In the new freelance life in which I’d found myself, I was more isolated than I’d hoped, and the majority of the work I did was completed and then handed off to an editor or manager or whatever, to be finished or added to a bigger body of work, never really feeling like the end product belonged to me – I was just a contractor, a contributor, a stopgap, a fill-in.
The money side of things is for a WHOLE other Substack piece – but reader: I was left waiting over a year for a payment that accrued to €10,500 by just ONE employer. Needless to say, once I kicked up a fuss, they suddenly found themselves ‘without budget’ to hire me again, although I know my work with them (for over three years) was solid as a rock.

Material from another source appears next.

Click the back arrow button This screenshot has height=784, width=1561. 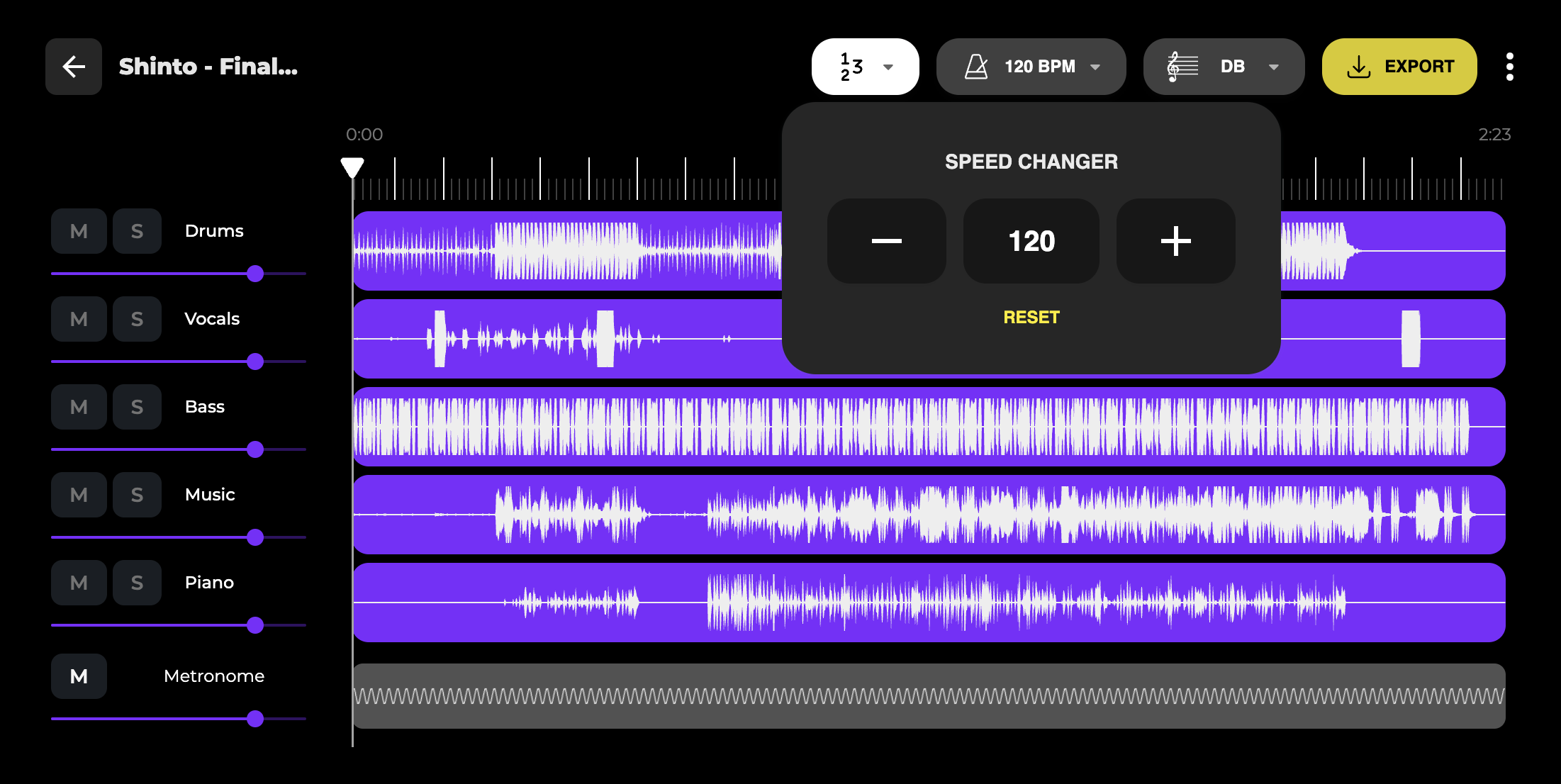click(74, 67)
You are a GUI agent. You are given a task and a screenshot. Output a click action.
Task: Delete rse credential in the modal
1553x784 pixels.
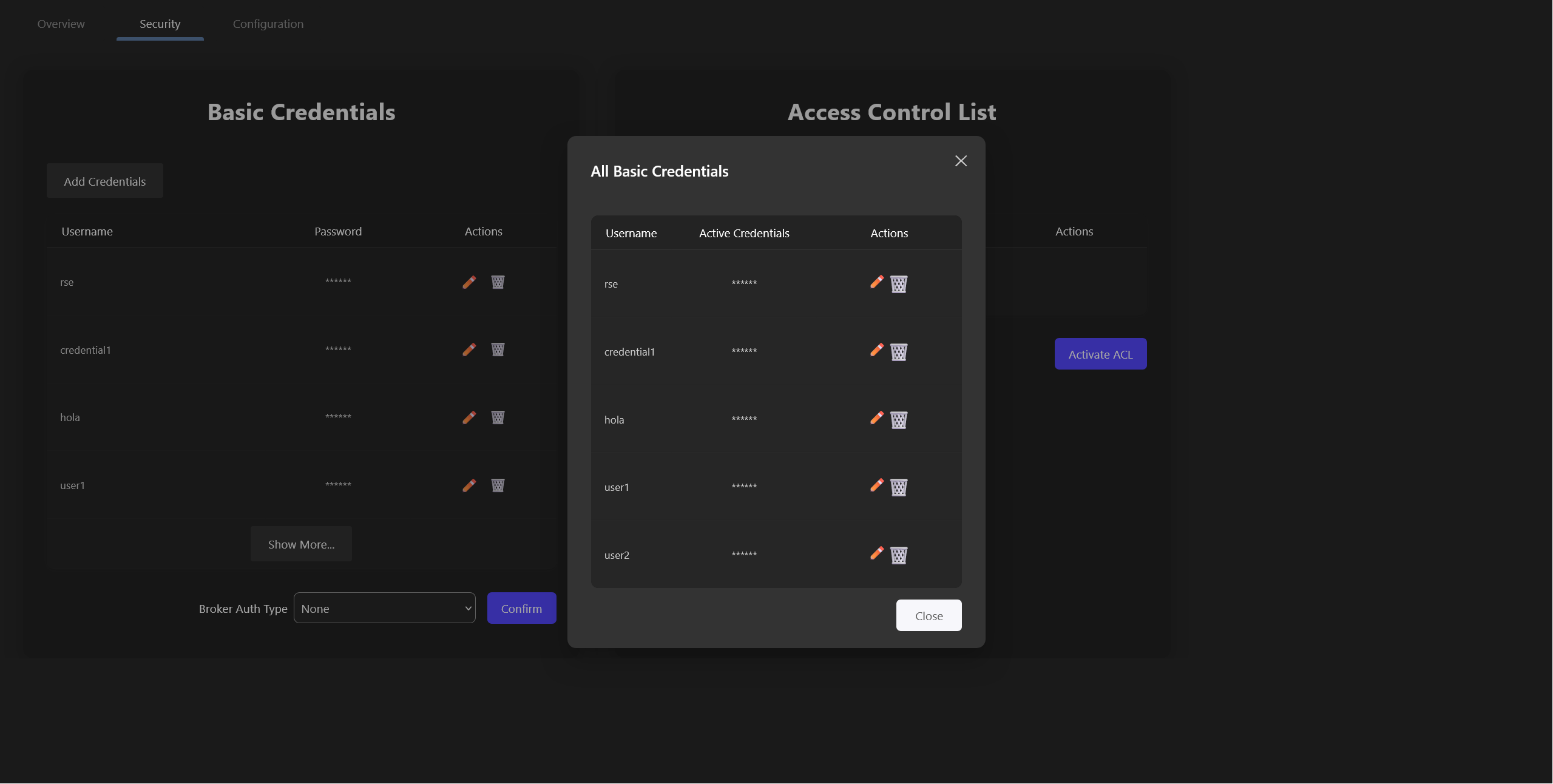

But the main thing, for me, was the sense of bobbing from gig to gig, project to project, enjoying them as individuals for sure but never having a plan or a sense of ‘what’s next’. Never mind having absolutely not a CLUE where I might be come retirement age – I know I’m a while away yet (!) but I still couldn’t picture myself being a freelance journalist with a beauty and lifestyle slant when I’m 65.
I described many times to my husband and friends how lost I felt. I went to a yoga/meditation retreat and (VERY unlike me) cried in front of a room full of strangers about feeling that way. I wrote in my 2023 ‘hopes’ list that I would no longer feel that way.
I spent the year working away, eyes open for opportunities that might suit me, but nothing was really forthcoming. Maybe because the thing I wanted was so ambiguous. I didn’t even know the details of what I wanted, I just sensed there was something else that was for me.
I applied, during the summer of 2023, for a ‘head of creative’ role with a big company. It sounded perfect on paper. I presented my portfolio and my CV and I really hoped I’d hear. I even chatted to the person doing the recruiting who (as it transpires) lied about my chances of getting the role.